一种基于Cas9基因的食线虫真菌基因编辑方法及其应用

本发明涉及微生物基因工程和生物，具体涉及一种基于cas9基因的食线虫真菌基因编辑方法及其应用。

背景技术：

1、少孢节丛孢(arthrobotrys oligospora)是分布最为广泛、研究最为系统深入的捕食线虫真菌。在土壤环境中，少孢节丛孢通常营腐生生活方式。在遭受到线虫诱导的情况下，少孢节丛孢会生成特异化的捕食器官，即三维粘性菌网，捕捉线虫，并随后穿刺线虫体壁，将其消化吸收。捕食器官的形成，是少孢节丛孢转向肉食性生活方式的显著标志。线虫，特别是植物寄生性线虫，在农林业生产中会造成巨大的经济损失，已经成为最严重的农业病害之一。在自然界中，以少孢节丛孢为代表的捕食线虫真菌，正是线虫的天敌之一，为线虫的自然防控发挥了重要作用。因此，对于少孢节丛孢的“变身”机制研究，具有非常重要的科学意义和生产价值。

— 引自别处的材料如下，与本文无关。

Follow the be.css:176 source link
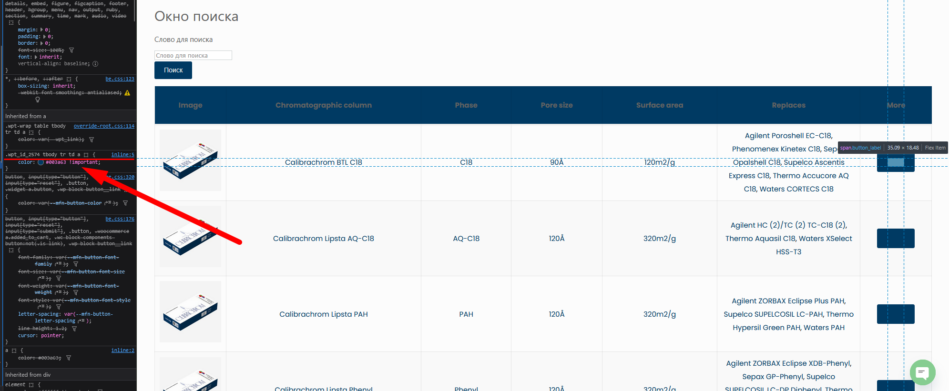The width and height of the screenshot is (949, 391). point(120,219)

2、基因编辑技术是研究功能基因组的重要工具，使用该技术研究人员可以在多个物种中实现精准的编辑，即在核苷酸水平进行操作。目前发展起来的3种主要基因编辑技术是：锌指核酸酶技术(zfns)、类转录激活因子核酸酶技术(talens)和crispr/cas技术。从分子生物学角度看来，基因定点修饰操作可以分为敲入、敲除、缺失及基因融合这几种类型。而其中敲除又有多重敲除和条件敲除等特殊类型，本质上均是利用非同源末端连接途径(nhej)修复和同源重组(hr)修复，联合特异性dna的靶向识别及核酸内切酶完成的dna序列改变。虽然talens、zfns和crispr/cas三种技术在技术细节上有着各自独一无二的特色，但它们在各类应用中的基本模式却是相似的，例如在转基因大鼠的构建上，三种技术均是以显微注射的方式进入大鼠胚胎的。

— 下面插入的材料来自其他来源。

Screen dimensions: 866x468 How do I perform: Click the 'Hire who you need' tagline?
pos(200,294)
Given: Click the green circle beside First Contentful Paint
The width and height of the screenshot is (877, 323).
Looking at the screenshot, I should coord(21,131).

3、在转录激活因子核酸酶技术与锌指核酸酶技术中，这些嵌合核酸酶由两部分组成——一个可编码的序列特异性dna结合模块与一个非特异性的dna切割结构域。通过诱导dna双链断裂(dna double-strand break)来刺激容易出错的非同源末端连接或在特定基因所在的位置进行的同源定向修复，talens和zfns能够完成一系列遗传学编辑修饰操作。但不论是talens技术还是zfns技术，其定向打靶都依赖于dna序列特异性结合蛋白模块的合成，这一步骤非常繁琐费时。此外，因zfns技术存在高脱靶率及高细胞毒性，talens技术的高成本往往只有大型公司才能开展，这些因素在一定程度上限制了基因编辑的广泛应用。相较于这两种技术，近些年涌现出的crispr/cas技术是以rna导向进行dna识别及编辑，更易于操作，可同时实现对多位点的基因编辑，具有更强的可扩展性。

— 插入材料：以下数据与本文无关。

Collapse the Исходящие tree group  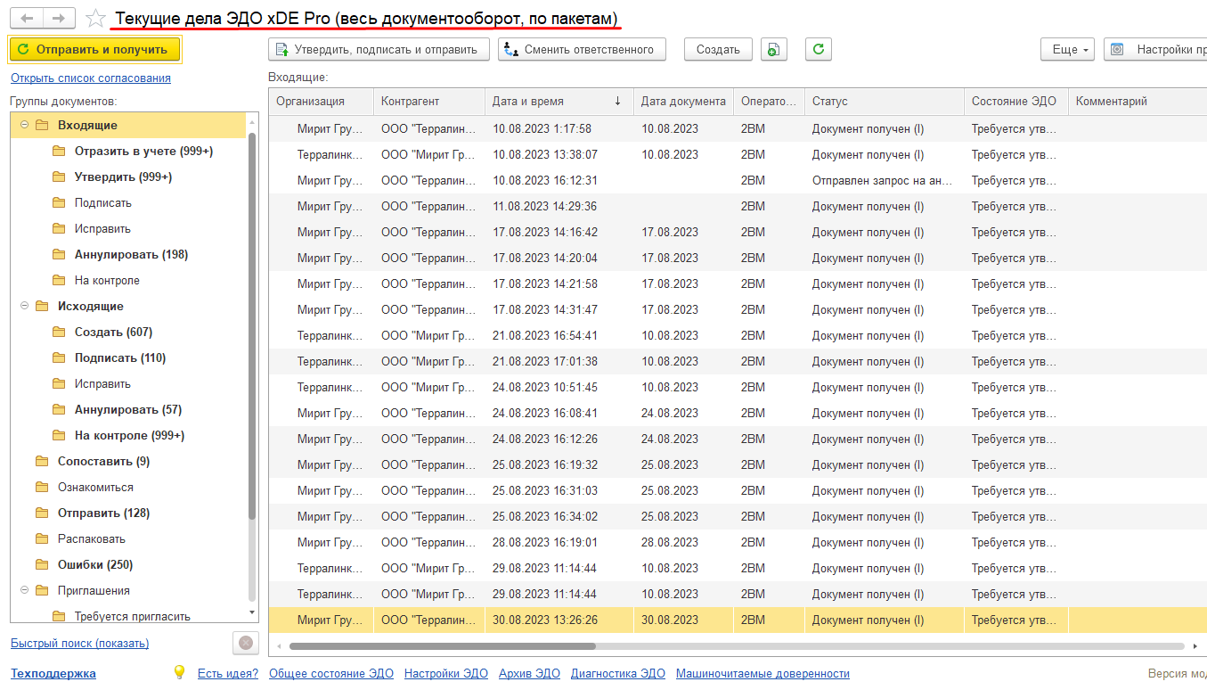pos(24,306)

4、目前，crispr/cas系统已广泛用于小鼠、斑马鱼、线虫、家蚕、果蝇等多种模式生物中。作为重要的生防菌，crispr/cas基因编辑系统并未广泛应用于食线虫真菌，在一定程度上制约其功能基因组的研究。

技术实现思路

1、针对现有技术中的上述问题，本发明提供一种基于cas9基因的食线虫真菌基因编辑方法及其应用，以便进一步利用食线虫真菌诱捕、灭杀线虫。

2、本发明采用的技术方案如下：

3、一种基于cas9基因的食线虫真菌基因编辑方法，包括如下步骤：

4、(1)自食线虫真菌的基因中筛选出如seq id no.1所示的外显子，并在该外显子中筛选出序列分别如seq id no.2、seq id no.3所示序列protospacer1、protospacer2；

5、(2)以分别如seq id no.4、seq id no.5所示的引物spcas9-sg1-1f、spcas9-sg1-1r扩增含protospacer1在内的上游序列，以分别如seq id no.6、seq id no.7所示的引物spcas9-sg1-2f、spcas9-sg1-2r扩增含protospacer1在内的下游序列；以限制性内切酶spei和hind iii双酶切cas9载体；将含protospacer1在内的上下游序列连接于双酶切后的cas9载体中；

6、(3)以引物spcas9-sg1-1f和如seq id no.8所示的引物sg2-1r扩增含protospacer2在内的上游序列，以如seq id no.9所示的引物sg2-2f和spcas9-sg1-2r扩增含protospacer2在内的下游序列；以限制性内切酶sac i和sal i双酶切puc19载体；将含protospacer2在内的上下游序列连接于双酶切后的puc19载体中；

7、(4)以分别如seq id no.10、seq id no.11所示的引物ex2donor-f1、ex2donor-r1扩增步骤(1)所述外显子的上游序列，以分别如seq id no.12、seq id no.13所示的引物ex2donor-f2、ex2donor-r2扩增步骤(1)所述外显子的的下游序列；以限制性内切酶sac i和sal i双酶切puc19载体；将含3个点突变在内的外显子2连接于双酶切后的puc19载体中；

8、(5)制备食线虫真菌原生质体，并将步骤(2)～(4)所得载体，利用peg/caci2介导的方法导入食线虫真菌中。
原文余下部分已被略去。